Personal information
- Full name: Yakiv Dmytrovych Kinareykin
- Date of birth: 22 October 2003 (age 22)
- Place of birth: Kharkiv, Ukraine
- Height: 1.90 m (6 ft 3 in)
- Position: Goalkeeper

Team information
- Current team: Villarreal B
- Number: 25

Youth career
- 2013–2018: Metalist Kharkiv
- 2018–2020: Meteor Prague
- 2020–2021: Dnipro-1

Senior career*
- Years: Team / Apps / (Gls)
- 2021–2024: Dnipro-1 / 8 / (0)
- 2024–2025: Karpaty Lviv / 13 / (0)
- 2025–: Villarreal B / 4 / (0)

International career^{‡}
- 2022–2024: Ukraine U21 / 2 / (0)

= Yakiv Kinareykin =

Ukrainian footballer (born 2003)

Yakiv Dmytrovych Kinareykin (Яків Дмитрович Кінарейкін; born 22 October 2003) is a Ukrainian professional footballer who plays as a goalkeeper for Villarreal B.

==Club career==
Kinareykin is a product of the Metalist Kharkiv and Dnipro-1 academies.

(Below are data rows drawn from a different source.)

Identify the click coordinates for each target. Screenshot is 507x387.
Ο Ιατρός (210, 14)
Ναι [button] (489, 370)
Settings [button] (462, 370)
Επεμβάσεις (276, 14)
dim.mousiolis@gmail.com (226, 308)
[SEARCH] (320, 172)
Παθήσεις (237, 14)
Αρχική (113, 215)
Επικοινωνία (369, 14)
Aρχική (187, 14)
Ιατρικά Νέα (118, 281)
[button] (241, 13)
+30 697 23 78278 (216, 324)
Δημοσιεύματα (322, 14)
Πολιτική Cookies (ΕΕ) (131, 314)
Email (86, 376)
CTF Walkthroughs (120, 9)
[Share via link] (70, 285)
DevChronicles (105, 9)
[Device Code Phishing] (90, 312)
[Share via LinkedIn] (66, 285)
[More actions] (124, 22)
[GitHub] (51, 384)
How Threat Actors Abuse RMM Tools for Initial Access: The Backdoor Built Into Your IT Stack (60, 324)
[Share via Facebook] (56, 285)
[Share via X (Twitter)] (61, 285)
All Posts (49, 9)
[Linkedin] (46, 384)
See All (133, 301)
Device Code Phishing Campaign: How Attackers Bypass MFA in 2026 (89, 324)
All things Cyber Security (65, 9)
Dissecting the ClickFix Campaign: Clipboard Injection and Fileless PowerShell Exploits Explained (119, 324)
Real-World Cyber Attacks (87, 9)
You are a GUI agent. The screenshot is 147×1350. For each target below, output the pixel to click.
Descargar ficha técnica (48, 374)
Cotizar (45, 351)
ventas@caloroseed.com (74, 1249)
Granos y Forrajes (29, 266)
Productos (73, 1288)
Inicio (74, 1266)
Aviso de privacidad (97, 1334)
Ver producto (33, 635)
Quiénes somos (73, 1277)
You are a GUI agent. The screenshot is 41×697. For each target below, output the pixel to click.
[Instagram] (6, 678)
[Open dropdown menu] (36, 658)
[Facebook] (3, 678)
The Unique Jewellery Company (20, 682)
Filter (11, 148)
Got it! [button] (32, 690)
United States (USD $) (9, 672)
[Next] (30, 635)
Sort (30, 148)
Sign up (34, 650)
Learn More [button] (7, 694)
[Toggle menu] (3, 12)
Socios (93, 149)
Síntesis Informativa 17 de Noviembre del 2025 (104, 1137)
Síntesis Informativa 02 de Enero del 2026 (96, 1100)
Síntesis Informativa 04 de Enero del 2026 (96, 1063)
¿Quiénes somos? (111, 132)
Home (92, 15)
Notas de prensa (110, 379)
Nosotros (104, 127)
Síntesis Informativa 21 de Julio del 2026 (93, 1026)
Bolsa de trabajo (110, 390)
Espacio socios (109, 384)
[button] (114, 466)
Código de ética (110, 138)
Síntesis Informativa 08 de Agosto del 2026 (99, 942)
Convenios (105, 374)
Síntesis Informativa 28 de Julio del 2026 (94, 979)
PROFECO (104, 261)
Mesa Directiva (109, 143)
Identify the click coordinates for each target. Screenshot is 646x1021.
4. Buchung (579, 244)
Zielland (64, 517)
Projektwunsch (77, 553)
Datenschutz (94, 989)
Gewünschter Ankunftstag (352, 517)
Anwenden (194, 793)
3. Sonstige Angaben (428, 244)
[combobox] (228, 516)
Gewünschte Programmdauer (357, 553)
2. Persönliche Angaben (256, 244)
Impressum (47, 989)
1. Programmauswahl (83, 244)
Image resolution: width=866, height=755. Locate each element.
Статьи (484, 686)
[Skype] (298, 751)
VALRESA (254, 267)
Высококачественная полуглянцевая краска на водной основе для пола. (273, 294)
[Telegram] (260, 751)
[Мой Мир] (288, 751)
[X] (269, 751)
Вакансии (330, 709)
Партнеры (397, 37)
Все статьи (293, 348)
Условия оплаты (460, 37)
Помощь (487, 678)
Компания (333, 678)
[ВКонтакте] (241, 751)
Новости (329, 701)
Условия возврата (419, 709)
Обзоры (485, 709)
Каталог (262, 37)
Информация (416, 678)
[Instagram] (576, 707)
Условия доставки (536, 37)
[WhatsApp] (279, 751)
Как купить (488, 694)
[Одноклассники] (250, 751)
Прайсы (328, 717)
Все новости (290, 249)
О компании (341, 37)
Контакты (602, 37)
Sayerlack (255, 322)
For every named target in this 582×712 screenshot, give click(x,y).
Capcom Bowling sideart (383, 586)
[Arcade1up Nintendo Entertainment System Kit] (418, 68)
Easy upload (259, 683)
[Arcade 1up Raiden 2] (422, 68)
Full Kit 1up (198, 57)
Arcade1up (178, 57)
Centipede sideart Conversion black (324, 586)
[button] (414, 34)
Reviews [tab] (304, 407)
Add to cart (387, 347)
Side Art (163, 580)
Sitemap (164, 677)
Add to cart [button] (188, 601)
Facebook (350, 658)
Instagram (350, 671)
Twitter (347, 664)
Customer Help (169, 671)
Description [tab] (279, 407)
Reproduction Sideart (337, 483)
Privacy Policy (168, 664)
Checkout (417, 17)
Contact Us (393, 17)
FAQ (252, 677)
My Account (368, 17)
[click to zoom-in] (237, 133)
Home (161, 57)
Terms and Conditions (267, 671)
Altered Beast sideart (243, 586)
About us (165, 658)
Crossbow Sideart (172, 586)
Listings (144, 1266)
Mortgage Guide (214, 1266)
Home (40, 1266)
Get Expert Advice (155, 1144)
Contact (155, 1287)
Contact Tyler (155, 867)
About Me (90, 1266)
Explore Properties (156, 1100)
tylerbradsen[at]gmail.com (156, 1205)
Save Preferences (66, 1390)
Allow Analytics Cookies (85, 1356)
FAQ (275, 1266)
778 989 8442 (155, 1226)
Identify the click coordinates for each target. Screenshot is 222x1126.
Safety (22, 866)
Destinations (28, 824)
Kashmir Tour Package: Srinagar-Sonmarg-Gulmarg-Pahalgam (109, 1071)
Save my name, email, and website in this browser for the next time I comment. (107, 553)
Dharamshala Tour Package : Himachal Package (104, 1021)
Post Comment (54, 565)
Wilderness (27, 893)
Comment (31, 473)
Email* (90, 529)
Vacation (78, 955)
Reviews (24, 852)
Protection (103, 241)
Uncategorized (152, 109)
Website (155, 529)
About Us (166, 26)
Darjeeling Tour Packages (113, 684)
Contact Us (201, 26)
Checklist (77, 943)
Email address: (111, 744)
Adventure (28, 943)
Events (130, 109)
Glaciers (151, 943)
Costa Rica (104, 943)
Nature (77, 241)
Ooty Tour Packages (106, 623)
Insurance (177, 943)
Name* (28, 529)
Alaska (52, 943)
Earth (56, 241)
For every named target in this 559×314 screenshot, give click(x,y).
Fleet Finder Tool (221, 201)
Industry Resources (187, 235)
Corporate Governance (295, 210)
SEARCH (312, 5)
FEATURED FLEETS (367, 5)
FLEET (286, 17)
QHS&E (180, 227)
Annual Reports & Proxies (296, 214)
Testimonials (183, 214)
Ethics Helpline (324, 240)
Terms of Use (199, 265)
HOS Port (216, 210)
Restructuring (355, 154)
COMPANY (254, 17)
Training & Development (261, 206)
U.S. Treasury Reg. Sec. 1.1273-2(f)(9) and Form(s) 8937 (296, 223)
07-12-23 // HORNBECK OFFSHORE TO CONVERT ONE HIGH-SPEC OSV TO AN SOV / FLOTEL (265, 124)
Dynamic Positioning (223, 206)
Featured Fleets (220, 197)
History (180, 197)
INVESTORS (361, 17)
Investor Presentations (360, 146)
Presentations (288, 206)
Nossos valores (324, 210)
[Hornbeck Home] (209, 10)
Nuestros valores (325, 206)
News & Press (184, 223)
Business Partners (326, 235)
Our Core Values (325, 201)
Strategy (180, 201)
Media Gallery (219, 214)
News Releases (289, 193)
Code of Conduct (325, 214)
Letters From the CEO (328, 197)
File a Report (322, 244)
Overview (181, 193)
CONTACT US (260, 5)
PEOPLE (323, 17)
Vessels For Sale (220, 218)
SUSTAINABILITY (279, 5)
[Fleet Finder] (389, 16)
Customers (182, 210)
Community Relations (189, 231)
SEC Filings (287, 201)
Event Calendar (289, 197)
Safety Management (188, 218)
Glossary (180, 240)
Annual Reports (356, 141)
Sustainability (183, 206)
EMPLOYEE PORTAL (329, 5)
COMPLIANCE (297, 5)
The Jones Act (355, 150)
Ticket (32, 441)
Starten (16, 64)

Kinareykin made his debut for Dnipro-1 on 25 July 2023, playing as a first choice goalkeeper in a losing match against Greek club Panathinaikos in the 2023–24 UEFA Champions League qualifying phase round.

==International career==
In November 2022, Kinareykin was called up for the first time to the Ukraine under-21 team as a main squad player, ahead of friendly matches vs Israel under-21 and Georgia under-21.